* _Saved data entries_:

────────

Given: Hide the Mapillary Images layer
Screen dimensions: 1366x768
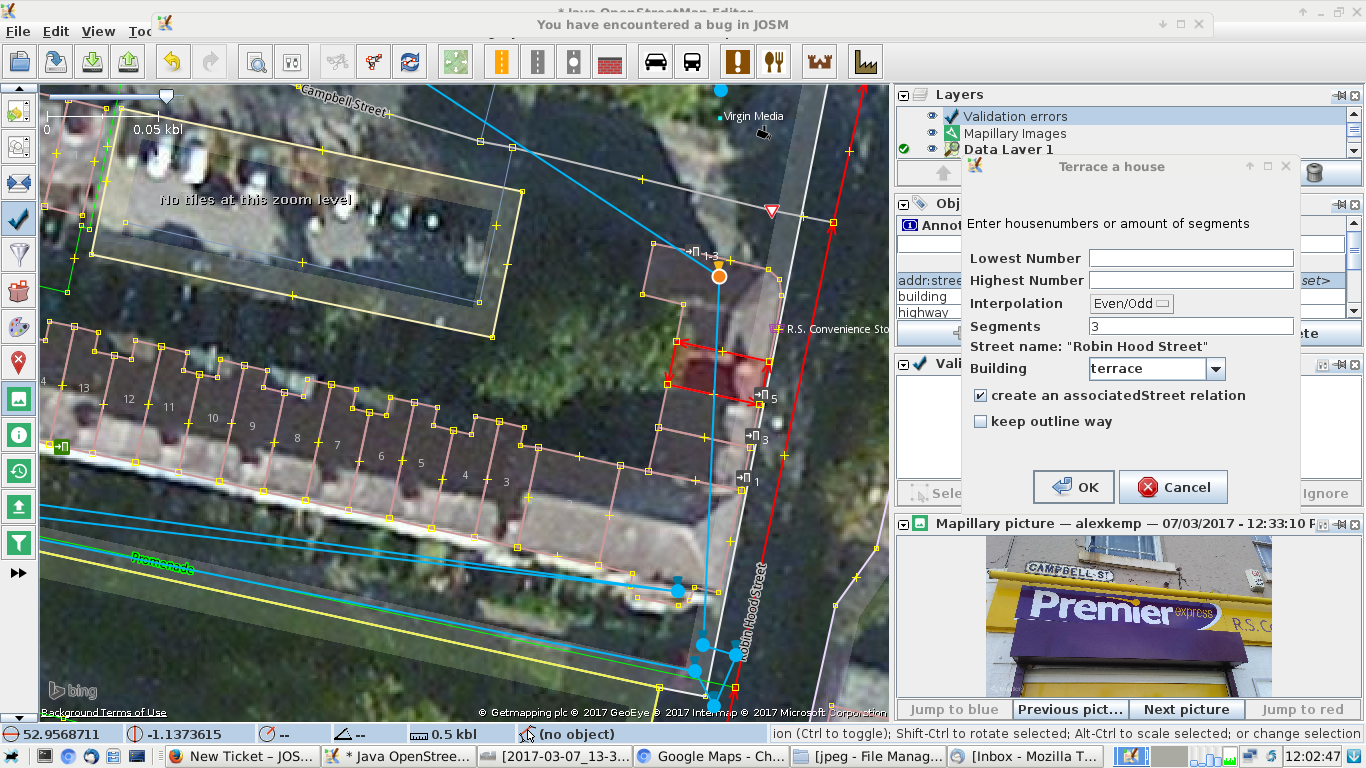Looking at the screenshot, I should [932, 133].
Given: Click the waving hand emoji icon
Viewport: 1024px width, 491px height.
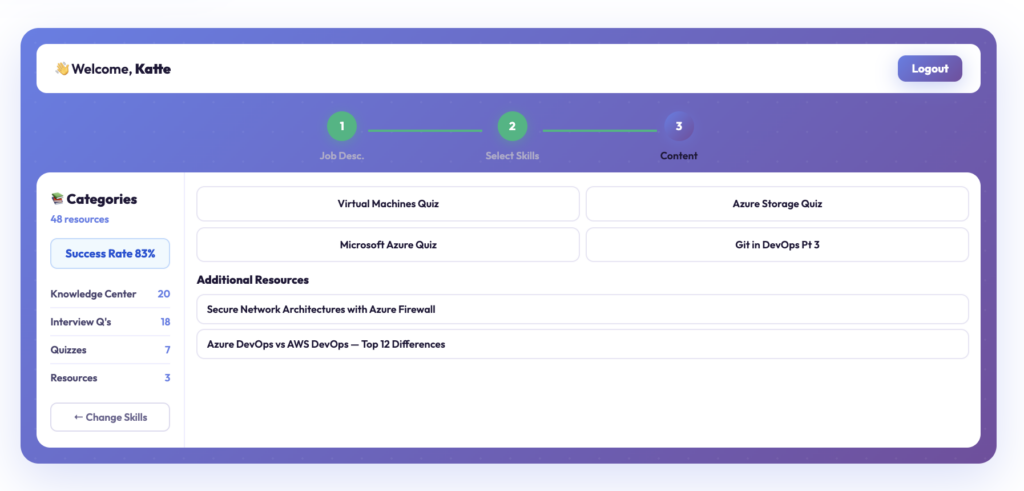Looking at the screenshot, I should click(62, 69).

────────

* _DESCRIPTION OF THE TASK_:
Would you copy every line of the entries in which "Given" appears?

* _TASK SOLUTION_:
Given: Hide the Mapillary Images layer
Given: Click the waving hand emoji icon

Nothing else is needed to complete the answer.